1984 Munster Senior Hurling Final
- Event: 1984 Munster Senior Hurling Championship
| Cork | Tipperary |
| 4-15 | 3-14 |
- Date: 15 July 1984
- Venue: Semple Stadium, Thurles
- Referee: J. Moore (Waterford)
- Attendance: 50,093

= 1984 Munster Senior Hurling Championship final =

The 1984 Munster Senior Hurling Championship final was a hurling match played on Sunday 15 July 1984 at Semple Stadium. It was contested by Cork and Tipperary. Cork, captained by John Fenton, claimed the title, beating Tipperary on a scoreline of 4–15 to 3–14.

==Match==
===Summary===
Regarded at the time as the 'best ever', the 1984 Munster final was a fitting game to celebrate the centenary year of the GAA. The game was a classic encounter, however, the final seven minutes have entered Munster folklore. Cork trailed Tipp by four points with seven minutes left and the game looked lost. John Fenton launched the comeback with a point before Tony O'Sullivan sent the sliotar crashing into the net for an equalizing goal.

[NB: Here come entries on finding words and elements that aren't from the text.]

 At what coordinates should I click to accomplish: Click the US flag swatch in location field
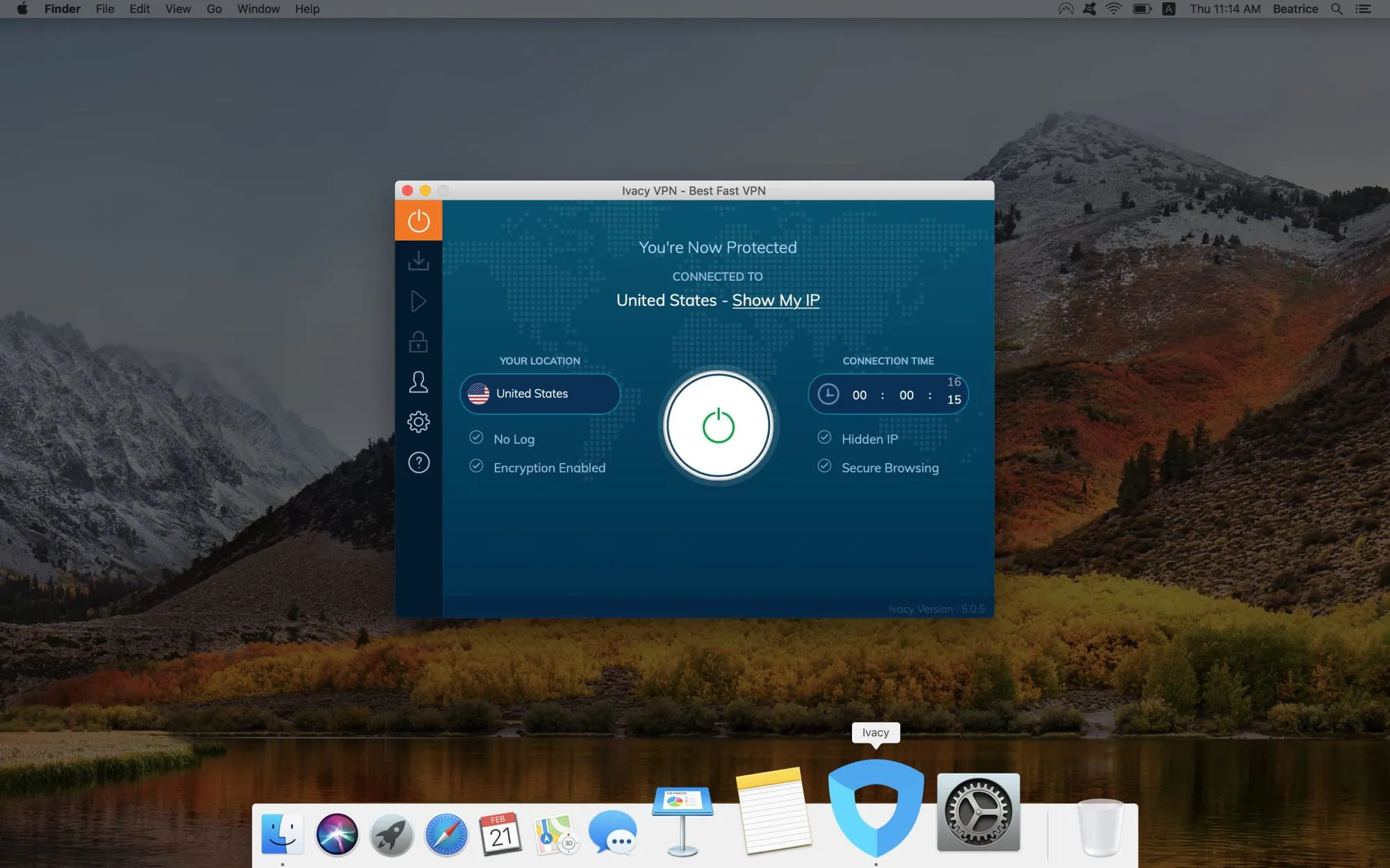tap(477, 393)
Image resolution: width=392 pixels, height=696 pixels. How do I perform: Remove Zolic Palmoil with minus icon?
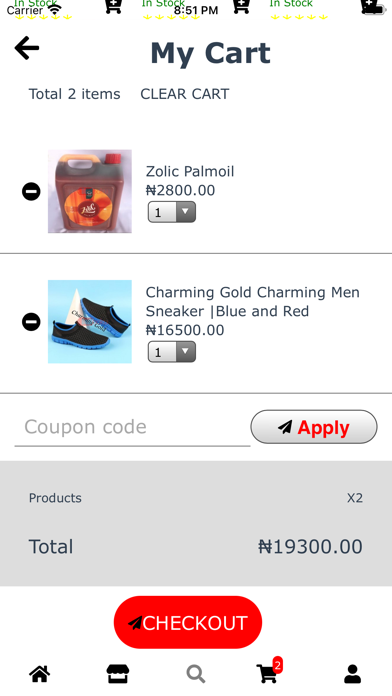coord(31,192)
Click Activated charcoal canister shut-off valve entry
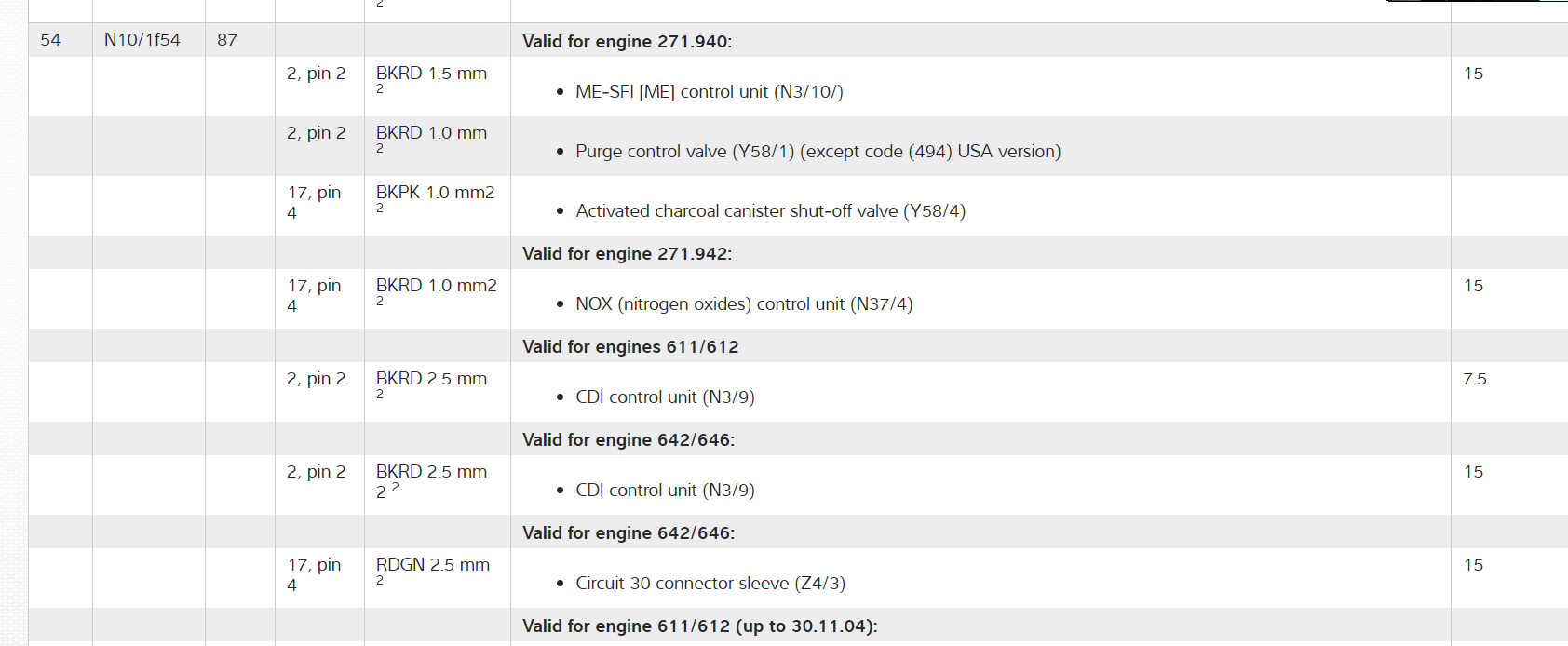Image resolution: width=1568 pixels, height=646 pixels. click(x=770, y=211)
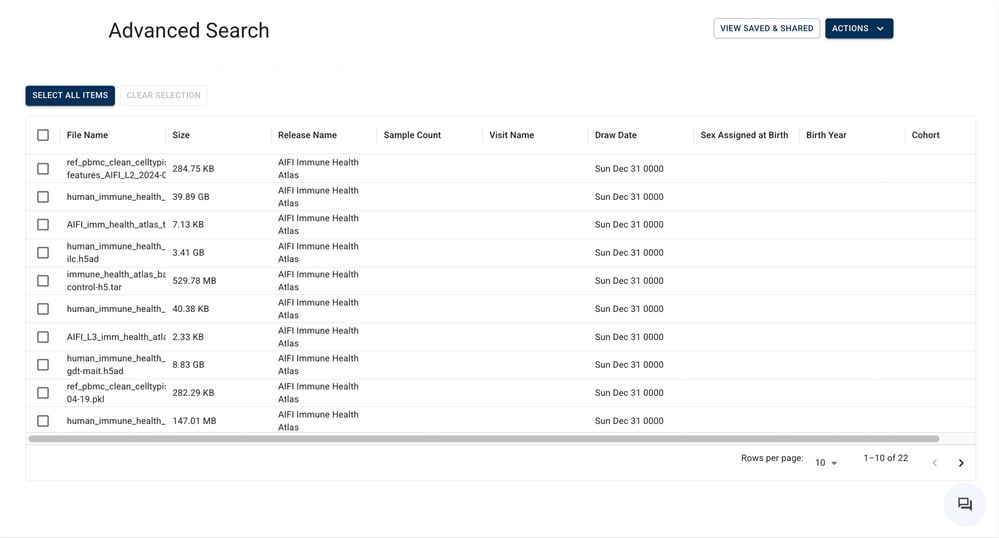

A draw seemed likely, however, a Tipp attack was halted and turned into a Cork one. O'Sullivan tried for the winning point, however, his shot was stopped by the goalkeeper only to fall to the hurley of Seánie O'Leary who scored the winning goal. John Fenton tacked on an insurance point to give Cork the centenary year Munster title.